**Study material:**

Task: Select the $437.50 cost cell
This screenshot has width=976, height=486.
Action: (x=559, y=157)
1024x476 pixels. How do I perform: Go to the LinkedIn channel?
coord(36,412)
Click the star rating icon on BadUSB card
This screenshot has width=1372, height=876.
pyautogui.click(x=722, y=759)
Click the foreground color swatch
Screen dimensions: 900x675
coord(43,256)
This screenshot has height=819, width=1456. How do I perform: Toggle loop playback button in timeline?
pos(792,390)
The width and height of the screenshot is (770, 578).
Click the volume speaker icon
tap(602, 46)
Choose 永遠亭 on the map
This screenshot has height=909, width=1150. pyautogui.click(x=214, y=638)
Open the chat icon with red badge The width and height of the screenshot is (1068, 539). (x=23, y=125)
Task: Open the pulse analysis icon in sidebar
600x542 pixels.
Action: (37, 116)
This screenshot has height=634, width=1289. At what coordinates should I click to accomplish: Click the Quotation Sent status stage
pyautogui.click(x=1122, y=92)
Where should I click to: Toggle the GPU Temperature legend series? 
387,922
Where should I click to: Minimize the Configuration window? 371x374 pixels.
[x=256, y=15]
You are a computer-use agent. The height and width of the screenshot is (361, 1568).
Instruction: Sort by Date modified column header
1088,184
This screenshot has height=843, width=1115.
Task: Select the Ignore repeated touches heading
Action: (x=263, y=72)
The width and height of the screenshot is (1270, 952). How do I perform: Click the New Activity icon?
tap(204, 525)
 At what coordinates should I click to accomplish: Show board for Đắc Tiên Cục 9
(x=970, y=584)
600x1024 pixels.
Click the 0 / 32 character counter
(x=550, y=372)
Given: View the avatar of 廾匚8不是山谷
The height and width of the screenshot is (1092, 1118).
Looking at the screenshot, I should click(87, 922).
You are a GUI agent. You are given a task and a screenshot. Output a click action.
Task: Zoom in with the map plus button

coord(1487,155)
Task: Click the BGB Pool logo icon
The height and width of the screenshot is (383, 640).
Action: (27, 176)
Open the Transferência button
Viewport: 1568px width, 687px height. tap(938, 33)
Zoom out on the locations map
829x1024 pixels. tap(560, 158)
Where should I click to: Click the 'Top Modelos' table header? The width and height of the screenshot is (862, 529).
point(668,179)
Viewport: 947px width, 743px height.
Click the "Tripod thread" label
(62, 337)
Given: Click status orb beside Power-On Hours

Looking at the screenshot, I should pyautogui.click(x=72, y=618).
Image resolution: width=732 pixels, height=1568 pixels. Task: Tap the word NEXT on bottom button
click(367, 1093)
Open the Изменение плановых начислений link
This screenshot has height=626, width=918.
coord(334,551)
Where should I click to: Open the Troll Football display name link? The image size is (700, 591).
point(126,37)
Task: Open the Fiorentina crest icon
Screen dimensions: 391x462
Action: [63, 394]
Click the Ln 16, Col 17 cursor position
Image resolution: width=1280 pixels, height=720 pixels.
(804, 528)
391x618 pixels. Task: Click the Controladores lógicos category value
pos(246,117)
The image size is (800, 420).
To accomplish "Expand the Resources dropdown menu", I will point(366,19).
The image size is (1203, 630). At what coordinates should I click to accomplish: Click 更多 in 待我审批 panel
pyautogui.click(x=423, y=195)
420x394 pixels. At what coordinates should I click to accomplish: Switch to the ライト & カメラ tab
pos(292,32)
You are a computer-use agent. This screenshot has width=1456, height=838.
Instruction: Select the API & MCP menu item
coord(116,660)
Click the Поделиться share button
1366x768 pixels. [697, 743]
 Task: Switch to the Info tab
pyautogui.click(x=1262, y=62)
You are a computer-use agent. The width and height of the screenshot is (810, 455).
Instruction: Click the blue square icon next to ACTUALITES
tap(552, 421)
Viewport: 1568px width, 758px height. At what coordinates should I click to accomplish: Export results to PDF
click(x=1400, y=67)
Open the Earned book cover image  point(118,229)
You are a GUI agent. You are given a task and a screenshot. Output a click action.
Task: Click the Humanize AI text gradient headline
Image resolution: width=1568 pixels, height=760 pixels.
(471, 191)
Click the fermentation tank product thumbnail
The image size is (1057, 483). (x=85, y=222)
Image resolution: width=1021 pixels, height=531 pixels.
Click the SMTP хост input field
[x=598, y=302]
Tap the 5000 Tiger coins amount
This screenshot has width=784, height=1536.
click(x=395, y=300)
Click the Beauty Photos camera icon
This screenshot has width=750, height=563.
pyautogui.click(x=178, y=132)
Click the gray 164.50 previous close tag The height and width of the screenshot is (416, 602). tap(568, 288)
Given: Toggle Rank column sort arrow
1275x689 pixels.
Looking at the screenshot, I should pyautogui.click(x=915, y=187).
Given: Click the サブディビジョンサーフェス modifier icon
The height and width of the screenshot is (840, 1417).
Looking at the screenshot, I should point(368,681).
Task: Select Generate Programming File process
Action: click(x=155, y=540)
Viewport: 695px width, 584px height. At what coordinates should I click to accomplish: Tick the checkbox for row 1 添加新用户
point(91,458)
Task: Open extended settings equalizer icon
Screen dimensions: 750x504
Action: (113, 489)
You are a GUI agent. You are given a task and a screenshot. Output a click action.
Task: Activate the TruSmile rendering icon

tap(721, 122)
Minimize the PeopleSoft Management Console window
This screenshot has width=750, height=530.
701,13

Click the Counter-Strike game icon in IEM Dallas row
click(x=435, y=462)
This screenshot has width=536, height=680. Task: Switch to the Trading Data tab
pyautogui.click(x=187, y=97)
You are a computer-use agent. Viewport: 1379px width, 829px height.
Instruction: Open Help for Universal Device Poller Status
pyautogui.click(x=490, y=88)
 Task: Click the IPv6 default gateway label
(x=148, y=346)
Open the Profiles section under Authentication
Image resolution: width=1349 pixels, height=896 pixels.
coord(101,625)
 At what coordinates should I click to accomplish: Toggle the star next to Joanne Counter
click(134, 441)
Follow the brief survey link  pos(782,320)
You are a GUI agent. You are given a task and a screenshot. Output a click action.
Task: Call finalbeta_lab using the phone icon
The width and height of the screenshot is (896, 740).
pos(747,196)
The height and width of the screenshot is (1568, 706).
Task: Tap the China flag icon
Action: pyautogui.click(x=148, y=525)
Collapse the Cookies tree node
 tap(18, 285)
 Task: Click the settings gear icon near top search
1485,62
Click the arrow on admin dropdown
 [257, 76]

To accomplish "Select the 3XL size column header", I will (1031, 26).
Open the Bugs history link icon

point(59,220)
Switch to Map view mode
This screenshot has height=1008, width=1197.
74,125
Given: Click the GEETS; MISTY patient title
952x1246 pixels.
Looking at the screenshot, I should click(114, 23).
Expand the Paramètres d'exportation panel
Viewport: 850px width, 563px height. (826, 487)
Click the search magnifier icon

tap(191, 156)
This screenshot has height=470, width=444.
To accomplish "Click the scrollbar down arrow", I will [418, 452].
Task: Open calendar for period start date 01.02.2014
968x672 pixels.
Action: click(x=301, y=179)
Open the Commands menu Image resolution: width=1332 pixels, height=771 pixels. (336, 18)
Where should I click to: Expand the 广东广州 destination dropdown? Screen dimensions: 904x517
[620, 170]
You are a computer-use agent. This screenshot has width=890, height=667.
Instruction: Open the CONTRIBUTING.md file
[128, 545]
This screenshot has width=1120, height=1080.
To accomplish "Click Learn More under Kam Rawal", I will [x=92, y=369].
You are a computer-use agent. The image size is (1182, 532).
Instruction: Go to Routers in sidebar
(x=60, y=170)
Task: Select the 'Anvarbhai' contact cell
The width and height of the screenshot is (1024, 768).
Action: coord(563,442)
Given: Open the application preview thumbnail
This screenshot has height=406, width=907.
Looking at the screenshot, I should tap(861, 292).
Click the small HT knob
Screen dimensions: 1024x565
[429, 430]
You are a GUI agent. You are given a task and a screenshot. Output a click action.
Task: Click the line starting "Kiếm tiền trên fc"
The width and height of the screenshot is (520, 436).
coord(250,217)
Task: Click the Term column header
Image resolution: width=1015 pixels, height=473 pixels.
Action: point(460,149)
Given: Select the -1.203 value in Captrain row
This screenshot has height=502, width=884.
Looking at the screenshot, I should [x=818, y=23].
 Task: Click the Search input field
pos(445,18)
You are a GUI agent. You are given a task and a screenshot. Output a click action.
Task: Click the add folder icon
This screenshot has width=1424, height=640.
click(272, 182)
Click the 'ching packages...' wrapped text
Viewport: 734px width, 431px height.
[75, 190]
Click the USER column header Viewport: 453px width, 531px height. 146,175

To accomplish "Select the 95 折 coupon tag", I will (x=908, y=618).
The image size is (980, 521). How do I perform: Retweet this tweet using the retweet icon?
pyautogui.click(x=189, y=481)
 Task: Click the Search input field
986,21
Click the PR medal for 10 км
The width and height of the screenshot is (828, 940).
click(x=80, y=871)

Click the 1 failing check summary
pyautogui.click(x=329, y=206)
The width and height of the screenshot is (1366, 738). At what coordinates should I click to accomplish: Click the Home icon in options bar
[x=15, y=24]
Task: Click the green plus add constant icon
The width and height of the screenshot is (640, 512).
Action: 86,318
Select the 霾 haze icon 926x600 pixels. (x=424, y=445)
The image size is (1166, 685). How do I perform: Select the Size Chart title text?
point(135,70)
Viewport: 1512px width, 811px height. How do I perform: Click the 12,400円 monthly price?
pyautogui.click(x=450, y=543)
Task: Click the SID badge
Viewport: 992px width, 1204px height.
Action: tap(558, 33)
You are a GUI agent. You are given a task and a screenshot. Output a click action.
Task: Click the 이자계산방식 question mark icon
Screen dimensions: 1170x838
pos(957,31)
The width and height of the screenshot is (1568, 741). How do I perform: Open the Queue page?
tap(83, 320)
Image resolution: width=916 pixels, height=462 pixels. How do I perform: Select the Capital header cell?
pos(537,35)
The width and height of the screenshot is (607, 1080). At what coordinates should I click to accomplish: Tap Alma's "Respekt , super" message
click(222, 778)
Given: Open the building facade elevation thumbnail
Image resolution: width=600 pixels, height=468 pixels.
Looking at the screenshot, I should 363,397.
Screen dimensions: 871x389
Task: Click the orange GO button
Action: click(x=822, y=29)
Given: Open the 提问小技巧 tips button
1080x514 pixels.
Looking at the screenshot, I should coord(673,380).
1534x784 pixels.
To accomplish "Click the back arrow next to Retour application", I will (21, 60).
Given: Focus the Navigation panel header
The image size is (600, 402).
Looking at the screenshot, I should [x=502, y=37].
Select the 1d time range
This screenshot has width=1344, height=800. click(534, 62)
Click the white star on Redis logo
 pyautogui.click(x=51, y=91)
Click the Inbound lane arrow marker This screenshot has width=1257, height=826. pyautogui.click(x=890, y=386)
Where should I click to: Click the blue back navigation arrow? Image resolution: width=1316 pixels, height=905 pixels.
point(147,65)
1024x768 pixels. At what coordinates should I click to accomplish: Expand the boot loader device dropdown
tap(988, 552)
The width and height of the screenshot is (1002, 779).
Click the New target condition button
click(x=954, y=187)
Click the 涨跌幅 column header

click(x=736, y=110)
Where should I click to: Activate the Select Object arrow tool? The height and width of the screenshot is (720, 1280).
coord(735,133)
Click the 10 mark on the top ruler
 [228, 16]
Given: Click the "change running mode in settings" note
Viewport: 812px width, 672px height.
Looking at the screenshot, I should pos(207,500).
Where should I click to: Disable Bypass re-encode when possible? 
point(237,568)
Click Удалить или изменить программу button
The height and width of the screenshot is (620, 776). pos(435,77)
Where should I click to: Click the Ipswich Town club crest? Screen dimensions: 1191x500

**Exercise aim:**
Check all the records above and select each line where the string "computer" is found.

**Result below:**
You are a computer-use agent. The height and width of the screenshot is (361, 1568).
You are a computer-use agent. This screenshot has width=1456, height=838.
You are a computer-use agent. The width and height of the screenshot is (810, 455).
You are a computer-use agent. Viewport: 1379px width, 829px height.
You are a computer-use agent. This screenshot has width=890, height=667.
You are a computer-use agent. The image size is (1182, 532).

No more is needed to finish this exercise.